Only other thing of note, and whether it's really significant or not I'm not sure (being based on limited projects), is that the gpu is now folding at 42279 ppd, versus right around 43.5k when I was having issues. I'm also not experiencing any of the video lag and choppiness I was before (and has been talked about at length in other places) while doing other tasks.

That reminds me a few weeks back when I did my upgrade of bios I had to go in and reset all the settings because everything went to default so I lost my overclock and how I wanted it to boot with many other settings. So it could be that the pci slot went bad, or bios upgrade changed things, or maybe some other program ya picked up along the way messed it up in 1 way or another. Atleast you got it working now. I am still researching on it since I work on and build computers its one of the little problems that is not fully solved yet and its a challenge. :lol:

Re: returning to folding, problems with 680?

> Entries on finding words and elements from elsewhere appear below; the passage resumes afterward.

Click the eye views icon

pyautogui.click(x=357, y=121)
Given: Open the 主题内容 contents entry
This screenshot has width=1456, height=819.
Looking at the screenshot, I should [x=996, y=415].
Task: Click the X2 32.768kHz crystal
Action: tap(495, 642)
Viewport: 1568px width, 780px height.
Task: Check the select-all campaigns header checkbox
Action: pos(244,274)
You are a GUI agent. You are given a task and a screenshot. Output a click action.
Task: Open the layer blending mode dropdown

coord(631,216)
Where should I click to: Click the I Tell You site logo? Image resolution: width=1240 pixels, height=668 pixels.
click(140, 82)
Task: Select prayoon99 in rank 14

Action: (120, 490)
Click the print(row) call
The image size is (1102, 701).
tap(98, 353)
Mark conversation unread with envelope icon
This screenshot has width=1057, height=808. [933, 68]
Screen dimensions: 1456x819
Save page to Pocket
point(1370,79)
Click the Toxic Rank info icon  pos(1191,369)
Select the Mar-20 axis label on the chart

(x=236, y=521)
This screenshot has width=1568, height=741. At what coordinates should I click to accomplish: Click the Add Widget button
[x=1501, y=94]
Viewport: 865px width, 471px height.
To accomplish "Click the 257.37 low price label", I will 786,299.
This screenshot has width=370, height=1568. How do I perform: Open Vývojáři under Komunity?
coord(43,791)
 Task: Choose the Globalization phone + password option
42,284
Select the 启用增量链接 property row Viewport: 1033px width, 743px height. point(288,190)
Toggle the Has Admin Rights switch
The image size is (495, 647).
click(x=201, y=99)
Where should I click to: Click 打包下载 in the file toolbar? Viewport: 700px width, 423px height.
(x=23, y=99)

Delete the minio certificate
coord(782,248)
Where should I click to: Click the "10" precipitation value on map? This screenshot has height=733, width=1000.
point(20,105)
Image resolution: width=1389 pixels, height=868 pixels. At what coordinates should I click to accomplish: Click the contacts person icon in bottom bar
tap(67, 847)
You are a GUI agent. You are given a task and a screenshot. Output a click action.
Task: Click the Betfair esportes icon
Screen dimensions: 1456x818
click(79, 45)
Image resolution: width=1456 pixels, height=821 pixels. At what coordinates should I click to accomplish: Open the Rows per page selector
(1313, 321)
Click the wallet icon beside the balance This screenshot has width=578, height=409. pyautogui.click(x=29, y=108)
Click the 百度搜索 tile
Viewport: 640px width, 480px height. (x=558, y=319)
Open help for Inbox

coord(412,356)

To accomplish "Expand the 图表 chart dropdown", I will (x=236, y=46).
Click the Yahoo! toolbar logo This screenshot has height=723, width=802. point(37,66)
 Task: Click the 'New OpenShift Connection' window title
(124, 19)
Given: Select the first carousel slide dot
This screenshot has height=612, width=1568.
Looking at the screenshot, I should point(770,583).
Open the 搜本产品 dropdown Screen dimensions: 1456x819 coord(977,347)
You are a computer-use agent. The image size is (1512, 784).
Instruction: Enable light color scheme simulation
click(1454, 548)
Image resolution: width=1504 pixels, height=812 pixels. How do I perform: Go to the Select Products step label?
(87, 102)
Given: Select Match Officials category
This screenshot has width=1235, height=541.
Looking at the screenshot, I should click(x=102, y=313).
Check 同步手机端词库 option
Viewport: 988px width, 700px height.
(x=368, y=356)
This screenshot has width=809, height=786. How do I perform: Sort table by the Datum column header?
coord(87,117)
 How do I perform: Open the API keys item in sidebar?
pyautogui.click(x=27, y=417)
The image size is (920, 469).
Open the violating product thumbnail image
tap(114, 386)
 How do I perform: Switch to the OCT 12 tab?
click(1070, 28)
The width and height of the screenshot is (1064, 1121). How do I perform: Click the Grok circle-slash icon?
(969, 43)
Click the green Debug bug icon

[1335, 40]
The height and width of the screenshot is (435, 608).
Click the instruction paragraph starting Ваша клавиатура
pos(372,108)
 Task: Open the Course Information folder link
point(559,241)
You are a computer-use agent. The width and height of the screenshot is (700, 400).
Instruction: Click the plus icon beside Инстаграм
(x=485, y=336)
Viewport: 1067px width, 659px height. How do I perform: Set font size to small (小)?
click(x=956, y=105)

Posted: Sun Jan 06, 2013 3:22 pm
by Dark_n_Beyond
I've made it through 4 work units as of now, without a single error:
7626 109,0,53
7624 78,4,4
7623 594,6,13
7623 48,6,16
The last 2 ran with the most current bios. My suspicion is something to do with the PCIE slot, whether it be bad, something in it, or what will take more investigation than I have time for at the moment. I never would have thought that if it wasn't for finding some posts from 2-3 years ago about changing PCIE slots (I think the reasoning was different then, but I didn't have anything to lose). I'll obviously keep a close eye on it, but unless things get all flaky again, I'll consider this solved.
Thanks bollix47 for pointing out the stress tests, and ford316 for your help!